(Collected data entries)
# # # #
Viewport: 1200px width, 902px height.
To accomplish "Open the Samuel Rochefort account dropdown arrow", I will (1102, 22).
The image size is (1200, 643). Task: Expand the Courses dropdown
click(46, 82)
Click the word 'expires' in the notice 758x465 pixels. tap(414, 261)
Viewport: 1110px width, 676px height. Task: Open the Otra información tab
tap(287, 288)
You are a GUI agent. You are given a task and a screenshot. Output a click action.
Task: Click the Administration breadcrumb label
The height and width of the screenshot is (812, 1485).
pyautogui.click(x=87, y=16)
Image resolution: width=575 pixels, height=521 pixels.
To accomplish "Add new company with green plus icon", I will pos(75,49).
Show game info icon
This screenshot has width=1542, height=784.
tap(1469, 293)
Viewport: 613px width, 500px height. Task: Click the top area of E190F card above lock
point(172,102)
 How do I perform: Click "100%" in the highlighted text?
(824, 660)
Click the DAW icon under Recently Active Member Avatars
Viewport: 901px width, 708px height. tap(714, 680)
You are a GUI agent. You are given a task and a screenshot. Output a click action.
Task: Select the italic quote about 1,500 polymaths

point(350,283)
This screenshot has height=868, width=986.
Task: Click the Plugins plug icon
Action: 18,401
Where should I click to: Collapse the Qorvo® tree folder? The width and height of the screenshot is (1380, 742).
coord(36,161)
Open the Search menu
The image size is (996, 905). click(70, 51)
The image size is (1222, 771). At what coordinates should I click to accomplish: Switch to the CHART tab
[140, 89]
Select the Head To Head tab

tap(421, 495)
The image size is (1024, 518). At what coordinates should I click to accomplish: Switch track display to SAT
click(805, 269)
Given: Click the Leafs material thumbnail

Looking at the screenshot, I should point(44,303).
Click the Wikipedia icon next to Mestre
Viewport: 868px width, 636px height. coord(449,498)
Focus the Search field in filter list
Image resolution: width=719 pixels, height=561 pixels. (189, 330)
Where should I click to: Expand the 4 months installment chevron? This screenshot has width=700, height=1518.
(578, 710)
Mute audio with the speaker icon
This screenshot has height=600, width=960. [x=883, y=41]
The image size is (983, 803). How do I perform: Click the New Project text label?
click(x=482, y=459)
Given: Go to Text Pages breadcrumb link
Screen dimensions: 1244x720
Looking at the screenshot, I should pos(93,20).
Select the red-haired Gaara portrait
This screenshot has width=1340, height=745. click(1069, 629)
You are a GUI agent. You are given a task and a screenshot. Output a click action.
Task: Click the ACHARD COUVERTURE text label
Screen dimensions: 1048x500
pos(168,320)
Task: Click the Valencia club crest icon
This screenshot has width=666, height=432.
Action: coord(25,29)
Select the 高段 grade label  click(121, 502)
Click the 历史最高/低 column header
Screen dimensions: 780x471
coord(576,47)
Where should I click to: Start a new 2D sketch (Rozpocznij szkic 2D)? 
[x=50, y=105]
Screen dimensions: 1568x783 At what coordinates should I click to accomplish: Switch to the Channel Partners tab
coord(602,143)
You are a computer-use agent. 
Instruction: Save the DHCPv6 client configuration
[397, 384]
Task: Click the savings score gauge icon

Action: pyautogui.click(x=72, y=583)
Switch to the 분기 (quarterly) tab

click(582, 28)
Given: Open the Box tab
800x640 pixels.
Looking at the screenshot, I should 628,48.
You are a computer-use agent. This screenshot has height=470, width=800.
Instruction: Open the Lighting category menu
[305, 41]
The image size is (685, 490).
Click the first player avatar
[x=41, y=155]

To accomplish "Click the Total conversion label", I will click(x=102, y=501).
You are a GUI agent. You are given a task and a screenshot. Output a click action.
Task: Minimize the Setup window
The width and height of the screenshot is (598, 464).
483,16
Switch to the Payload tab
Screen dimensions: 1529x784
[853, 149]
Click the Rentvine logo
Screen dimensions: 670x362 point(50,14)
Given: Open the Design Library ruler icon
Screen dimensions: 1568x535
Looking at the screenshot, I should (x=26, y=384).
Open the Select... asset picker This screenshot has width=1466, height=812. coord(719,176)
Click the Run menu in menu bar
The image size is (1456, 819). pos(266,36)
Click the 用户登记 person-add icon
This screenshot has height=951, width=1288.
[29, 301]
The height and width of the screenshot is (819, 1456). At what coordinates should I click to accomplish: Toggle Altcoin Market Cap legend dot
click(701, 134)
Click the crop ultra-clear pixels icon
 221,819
# # # #
WHAT THIS TASK INVOLVES: Type out all of the records again, exactly.

ANSWER BOX:
Viewport: 1200px width, 902px height.
To accomplish "Open the Samuel Rochefort account dropdown arrow", I will (1102, 22).
The image size is (1200, 643). Task: Expand the Courses dropdown
click(46, 82)
Click the word 'expires' in the notice 758x465 pixels. tap(414, 261)
Viewport: 1110px width, 676px height. Task: Open the Otra información tab
tap(287, 288)
You are a GUI agent. You are given a task and a screenshot. Output a click action.
Task: Click the Administration breadcrumb label
The height and width of the screenshot is (812, 1485).
pyautogui.click(x=87, y=16)
Image resolution: width=575 pixels, height=521 pixels.
To accomplish "Add new company with green plus icon", I will pos(75,49).
Show game info icon
This screenshot has width=1542, height=784.
tap(1469, 293)
Viewport: 613px width, 500px height. Task: Click the top area of E190F card above lock
point(172,102)
 How do I perform: Click "100%" in the highlighted text?
(824, 660)
Click the DAW icon under Recently Active Member Avatars
Viewport: 901px width, 708px height. tap(714, 680)
You are a GUI agent. You are given a task and a screenshot. Output a click action.
Task: Select the italic quote about 1,500 polymaths

point(350,283)
This screenshot has height=868, width=986.
Task: Click the Plugins plug icon
Action: 18,401
Where should I click to: Collapse the Qorvo® tree folder? The width and height of the screenshot is (1380, 742).
coord(36,161)
Open the Search menu
The image size is (996, 905). click(70, 51)
The image size is (1222, 771). At what coordinates should I click to accomplish: Switch to the CHART tab
[140, 89]
Select the Head To Head tab

tap(421, 495)
The image size is (1024, 518). At what coordinates should I click to accomplish: Switch track display to SAT
click(805, 269)
Given: Click the Leafs material thumbnail

Looking at the screenshot, I should point(44,303).
Click the Wikipedia icon next to Mestre
Viewport: 868px width, 636px height. coord(449,498)
Focus the Search field in filter list
Image resolution: width=719 pixels, height=561 pixels. (189, 330)
Where should I click to: Expand the 4 months installment chevron? This screenshot has width=700, height=1518.
(578, 710)
Mute audio with the speaker icon
This screenshot has height=600, width=960. [x=883, y=41]
The image size is (983, 803). How do I perform: Click the New Project text label?
click(x=482, y=459)
Given: Go to Text Pages breadcrumb link
Screen dimensions: 1244x720
Looking at the screenshot, I should pos(93,20).
Select the red-haired Gaara portrait
This screenshot has width=1340, height=745. click(1069, 629)
You are a GUI agent. You are given a task and a screenshot. Output a click action.
Task: Click the ACHARD COUVERTURE text label
Screen dimensions: 1048x500
pos(168,320)
Task: Click the Valencia club crest icon
This screenshot has width=666, height=432.
Action: coord(25,29)
Select the 高段 grade label  click(121, 502)
Click the 历史最高/低 column header
Screen dimensions: 780x471
coord(576,47)
Where should I click to: Start a new 2D sketch (Rozpocznij szkic 2D)? 
[x=50, y=105]
Screen dimensions: 1568x783 At what coordinates should I click to accomplish: Switch to the Channel Partners tab
coord(602,143)
You are a computer-use agent. 
Instruction: Save the DHCPv6 client configuration
[397, 384]
Task: Click the savings score gauge icon

Action: pyautogui.click(x=72, y=583)
Switch to the 분기 (quarterly) tab

click(582, 28)
Given: Open the Box tab
800x640 pixels.
Looking at the screenshot, I should 628,48.
You are a computer-use agent. This screenshot has height=470, width=800.
Instruction: Open the Lighting category menu
[305, 41]
The image size is (685, 490).
Click the first player avatar
[x=41, y=155]

To accomplish "Click the Total conversion label", I will click(x=102, y=501).
You are a GUI agent. You are given a task and a screenshot. Output a click action.
Task: Minimize the Setup window
The width and height of the screenshot is (598, 464).
483,16
Switch to the Payload tab
Screen dimensions: 1529x784
[853, 149]
Click the Rentvine logo
Screen dimensions: 670x362 point(50,14)
Given: Open the Design Library ruler icon
Screen dimensions: 1568x535
Looking at the screenshot, I should (x=26, y=384).
Open the Select... asset picker This screenshot has width=1466, height=812. coord(719,176)
Click the Run menu in menu bar
The image size is (1456, 819). pos(266,36)
Click the 用户登记 person-add icon
This screenshot has height=951, width=1288.
[29, 301]
The height and width of the screenshot is (819, 1456). At what coordinates should I click to accomplish: Toggle Altcoin Market Cap legend dot
click(701, 134)
Click the crop ultra-clear pixels icon
 221,819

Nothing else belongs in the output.